I’ve been thinking about the nature of deity lately, inspired partly by some really interesting conversation on my the Cauldron and partly by a post on Aedicula Antinoi. This is a philosophy that I’ve been dancing around, off and on, since my early college days. I think it gets a little clearer every time I come back around, but I’m biased.

I’m guessing you’ve all heard of Plato’s Cave, right? It’s this little store where you can sell your name-brand stuff…

No, wait, that’s his closet. His cave is a metaphor, not a store. It talks about how the physical reality we think we experience is, in fact, mere echoes of a higher plane full of more “perfect” ideal forms .
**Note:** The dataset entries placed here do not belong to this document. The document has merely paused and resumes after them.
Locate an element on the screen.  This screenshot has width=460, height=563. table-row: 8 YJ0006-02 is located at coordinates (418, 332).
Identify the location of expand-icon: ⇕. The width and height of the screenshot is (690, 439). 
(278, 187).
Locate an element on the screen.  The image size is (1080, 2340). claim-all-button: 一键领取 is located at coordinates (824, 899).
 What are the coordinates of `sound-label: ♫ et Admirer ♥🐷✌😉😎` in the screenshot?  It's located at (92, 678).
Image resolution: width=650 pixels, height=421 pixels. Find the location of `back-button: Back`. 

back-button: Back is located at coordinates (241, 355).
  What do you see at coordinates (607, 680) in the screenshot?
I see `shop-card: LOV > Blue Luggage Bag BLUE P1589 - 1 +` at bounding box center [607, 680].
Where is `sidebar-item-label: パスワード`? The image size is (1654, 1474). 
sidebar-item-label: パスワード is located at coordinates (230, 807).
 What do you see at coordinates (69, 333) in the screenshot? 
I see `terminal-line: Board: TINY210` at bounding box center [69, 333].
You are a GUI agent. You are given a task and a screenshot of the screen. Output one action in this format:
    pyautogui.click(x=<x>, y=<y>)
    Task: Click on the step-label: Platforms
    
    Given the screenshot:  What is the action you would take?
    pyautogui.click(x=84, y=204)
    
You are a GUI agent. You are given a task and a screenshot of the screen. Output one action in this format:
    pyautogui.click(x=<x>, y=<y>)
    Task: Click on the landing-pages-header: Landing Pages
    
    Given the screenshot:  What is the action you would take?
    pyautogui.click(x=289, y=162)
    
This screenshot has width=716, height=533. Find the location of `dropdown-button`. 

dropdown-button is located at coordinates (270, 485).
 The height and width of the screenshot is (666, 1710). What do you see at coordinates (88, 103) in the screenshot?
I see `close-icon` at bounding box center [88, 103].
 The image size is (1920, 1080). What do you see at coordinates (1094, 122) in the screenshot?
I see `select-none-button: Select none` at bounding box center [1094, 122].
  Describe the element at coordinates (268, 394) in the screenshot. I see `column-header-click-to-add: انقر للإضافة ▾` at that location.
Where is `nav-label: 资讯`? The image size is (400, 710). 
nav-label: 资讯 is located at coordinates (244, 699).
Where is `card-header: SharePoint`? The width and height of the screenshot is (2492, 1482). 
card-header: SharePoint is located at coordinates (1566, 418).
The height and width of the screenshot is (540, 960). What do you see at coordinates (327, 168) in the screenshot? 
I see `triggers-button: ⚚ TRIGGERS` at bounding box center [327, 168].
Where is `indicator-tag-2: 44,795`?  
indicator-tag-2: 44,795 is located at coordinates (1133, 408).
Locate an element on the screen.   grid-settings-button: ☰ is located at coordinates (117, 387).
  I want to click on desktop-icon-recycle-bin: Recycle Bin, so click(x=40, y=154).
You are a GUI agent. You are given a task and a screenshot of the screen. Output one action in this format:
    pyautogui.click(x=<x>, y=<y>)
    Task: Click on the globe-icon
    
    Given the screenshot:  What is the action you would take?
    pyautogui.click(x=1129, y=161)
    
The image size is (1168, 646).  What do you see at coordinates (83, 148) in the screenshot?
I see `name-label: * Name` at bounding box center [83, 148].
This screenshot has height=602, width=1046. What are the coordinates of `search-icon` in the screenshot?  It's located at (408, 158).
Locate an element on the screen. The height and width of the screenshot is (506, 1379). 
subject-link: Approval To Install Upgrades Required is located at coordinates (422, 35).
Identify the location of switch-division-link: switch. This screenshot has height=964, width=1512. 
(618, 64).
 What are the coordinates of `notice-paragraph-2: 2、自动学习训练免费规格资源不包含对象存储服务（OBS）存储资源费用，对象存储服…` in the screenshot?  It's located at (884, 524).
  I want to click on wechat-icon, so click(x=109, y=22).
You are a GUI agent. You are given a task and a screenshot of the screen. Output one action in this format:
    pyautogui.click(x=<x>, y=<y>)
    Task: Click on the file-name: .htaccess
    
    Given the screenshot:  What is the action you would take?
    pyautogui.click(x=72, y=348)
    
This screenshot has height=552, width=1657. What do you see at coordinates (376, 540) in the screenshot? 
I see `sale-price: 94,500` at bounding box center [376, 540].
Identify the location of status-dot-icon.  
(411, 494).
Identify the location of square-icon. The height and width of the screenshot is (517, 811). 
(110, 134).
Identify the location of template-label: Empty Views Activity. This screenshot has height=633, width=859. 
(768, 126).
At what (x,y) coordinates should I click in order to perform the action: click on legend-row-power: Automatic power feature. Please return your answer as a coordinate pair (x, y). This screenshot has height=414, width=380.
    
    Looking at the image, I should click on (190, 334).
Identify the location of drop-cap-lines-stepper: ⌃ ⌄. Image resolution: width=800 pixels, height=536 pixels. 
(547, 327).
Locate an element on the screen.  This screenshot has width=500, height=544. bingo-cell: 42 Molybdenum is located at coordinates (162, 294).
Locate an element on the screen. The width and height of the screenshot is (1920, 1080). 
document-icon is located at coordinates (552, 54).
I’ve been thinking about how this also applies to the gods. To mutilate the cave imagery a little further, you can think of it this way. We all start down on the floor of the cave, where the shadows are. The stalagmites growing up from the ground are “small gods” – land spirits, ancestors, tribal deities, boddhisattva, maybe even some monks and magicians; they’re those that know there’s something above them and reach for that magic.

The Platonic ideals of deities- the Trickster, the Maker, the Wandering Storyteller, the Dark Lady, the Enlightened One- are, with all the other Platonic ideals, outside the cave, shining in. These are archetypes, and they stretch back to the Powers, the original elements that derive from the first principles. They can even make inroads to the rest of us inside the cave, reaching down with the drops of water to create the stalactites.

Sometimes a stalactite and a stalagmite meet, and form a column that reaches from the dark floor of the cave up to the light, and a local deity taps into the power and energy of the archetypes. These are the names that resonate through the centuries – G_d and Moses and Jesus, Krishna and Kali, the Buddha and Kuan Yin, Coyote and Raven, Athena and Osiris and Thor and Brigid, and on and on. Connections rise, swell, falter and fall.

You see this in some varieties of Buddhism, Taoism and Hinduism, where demons and humans can become gods, and gods can be demoted or killed or choose to return to Earth and are sent through the same cycle of karma as everyone else.

I think that was the appeal of Waincraft for me- it’s rare to see any religion at all that synchronizes to the degree that Waincraft does these days without being completely without structure. I don’t think Waincraft itself is quite right for me either, I'm a little too [[informal]], but it’s close, and it’s nice to see it out there.

It’s not just small gods and wights that can reach up for these archetypes, though. Anybody who’s played RPGs of any flavor can name some – Fighter, Mage, Priest, and Thief are the obvious ones. A couple of people have pointed out to me lately that Alchemist has been echoing around me. We can just as easily reach for and invoke the Ideals in our spiritual search and draw them into ourselves.

This is where it ties back around into the [[firebird]] work for me. It’s archetypal work, drawing on things within myself and things within the universe. Bringing forward the parts of myself that resonate with the idea of the Firebird helps me understand my own strengths and what I’m capable of.